■ Task to complete
The string "agent" may appear in lines of the listing. Report each line where it does.

■ Information shown
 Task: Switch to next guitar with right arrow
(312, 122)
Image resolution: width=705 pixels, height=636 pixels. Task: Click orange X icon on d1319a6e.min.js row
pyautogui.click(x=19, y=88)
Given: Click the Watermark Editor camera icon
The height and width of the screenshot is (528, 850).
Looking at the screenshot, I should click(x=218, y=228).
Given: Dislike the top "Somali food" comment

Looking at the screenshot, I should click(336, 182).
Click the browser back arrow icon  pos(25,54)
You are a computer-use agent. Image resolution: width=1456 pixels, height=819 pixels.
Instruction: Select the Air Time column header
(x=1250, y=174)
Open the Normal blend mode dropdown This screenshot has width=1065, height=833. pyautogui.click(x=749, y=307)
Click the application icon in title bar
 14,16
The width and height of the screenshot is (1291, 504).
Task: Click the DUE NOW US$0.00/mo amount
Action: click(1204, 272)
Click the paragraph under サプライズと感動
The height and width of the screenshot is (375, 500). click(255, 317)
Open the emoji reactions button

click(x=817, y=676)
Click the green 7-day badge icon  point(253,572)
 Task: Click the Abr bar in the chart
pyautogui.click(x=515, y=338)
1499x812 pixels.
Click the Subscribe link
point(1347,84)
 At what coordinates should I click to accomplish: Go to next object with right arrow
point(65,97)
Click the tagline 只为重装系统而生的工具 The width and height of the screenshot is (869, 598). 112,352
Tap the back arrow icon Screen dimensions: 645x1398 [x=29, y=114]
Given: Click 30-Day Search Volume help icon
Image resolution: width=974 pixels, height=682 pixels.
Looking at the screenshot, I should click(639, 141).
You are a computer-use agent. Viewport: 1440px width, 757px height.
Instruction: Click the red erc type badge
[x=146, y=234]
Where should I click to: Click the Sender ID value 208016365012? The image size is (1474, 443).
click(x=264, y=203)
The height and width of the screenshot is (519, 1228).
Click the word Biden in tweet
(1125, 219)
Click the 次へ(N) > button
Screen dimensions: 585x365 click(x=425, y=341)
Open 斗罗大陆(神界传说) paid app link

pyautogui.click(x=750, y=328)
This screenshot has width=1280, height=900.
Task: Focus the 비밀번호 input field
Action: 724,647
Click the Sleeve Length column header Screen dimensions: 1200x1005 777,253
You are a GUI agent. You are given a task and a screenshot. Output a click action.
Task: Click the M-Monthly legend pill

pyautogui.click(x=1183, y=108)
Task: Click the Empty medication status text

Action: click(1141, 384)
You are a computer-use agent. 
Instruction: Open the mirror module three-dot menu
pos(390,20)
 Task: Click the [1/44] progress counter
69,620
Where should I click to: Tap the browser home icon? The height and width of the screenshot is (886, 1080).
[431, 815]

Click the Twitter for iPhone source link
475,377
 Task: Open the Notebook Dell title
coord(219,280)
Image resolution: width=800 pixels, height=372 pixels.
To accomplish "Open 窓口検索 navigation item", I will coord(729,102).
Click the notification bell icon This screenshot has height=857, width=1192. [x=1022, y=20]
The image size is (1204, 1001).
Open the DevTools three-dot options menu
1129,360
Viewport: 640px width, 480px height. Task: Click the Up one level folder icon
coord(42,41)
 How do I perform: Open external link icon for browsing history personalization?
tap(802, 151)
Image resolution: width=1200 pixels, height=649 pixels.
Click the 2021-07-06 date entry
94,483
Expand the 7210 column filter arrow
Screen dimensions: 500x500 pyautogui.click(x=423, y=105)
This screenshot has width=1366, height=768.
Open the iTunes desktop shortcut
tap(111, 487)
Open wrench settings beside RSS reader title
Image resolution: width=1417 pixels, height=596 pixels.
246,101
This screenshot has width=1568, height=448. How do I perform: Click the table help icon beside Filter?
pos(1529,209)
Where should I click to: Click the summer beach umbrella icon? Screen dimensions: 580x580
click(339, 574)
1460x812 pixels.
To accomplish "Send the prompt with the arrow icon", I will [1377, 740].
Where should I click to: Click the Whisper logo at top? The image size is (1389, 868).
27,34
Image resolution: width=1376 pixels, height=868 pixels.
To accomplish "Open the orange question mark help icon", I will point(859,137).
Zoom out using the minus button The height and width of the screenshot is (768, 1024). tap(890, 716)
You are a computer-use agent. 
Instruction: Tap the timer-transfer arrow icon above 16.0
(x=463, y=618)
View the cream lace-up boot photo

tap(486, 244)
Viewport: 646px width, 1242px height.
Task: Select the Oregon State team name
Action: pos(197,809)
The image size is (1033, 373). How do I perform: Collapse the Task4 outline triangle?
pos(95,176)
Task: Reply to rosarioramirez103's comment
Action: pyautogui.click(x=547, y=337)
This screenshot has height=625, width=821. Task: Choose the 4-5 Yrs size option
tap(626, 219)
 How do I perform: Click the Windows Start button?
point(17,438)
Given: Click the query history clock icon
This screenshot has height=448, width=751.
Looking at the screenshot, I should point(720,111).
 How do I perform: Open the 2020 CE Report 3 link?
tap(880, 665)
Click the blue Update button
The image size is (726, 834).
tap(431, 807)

■ Result of the exercise
You are a computer-use agent. Image resolution: width=1456 pixels, height=819 pixels.
You are a computer-use agent. Viewport: 1440px width, 757px height.
You are a GUI agent. You are given a task and a screenshot. Output a click action.
You are a computer-use agent. 
You are a computer-use agent. 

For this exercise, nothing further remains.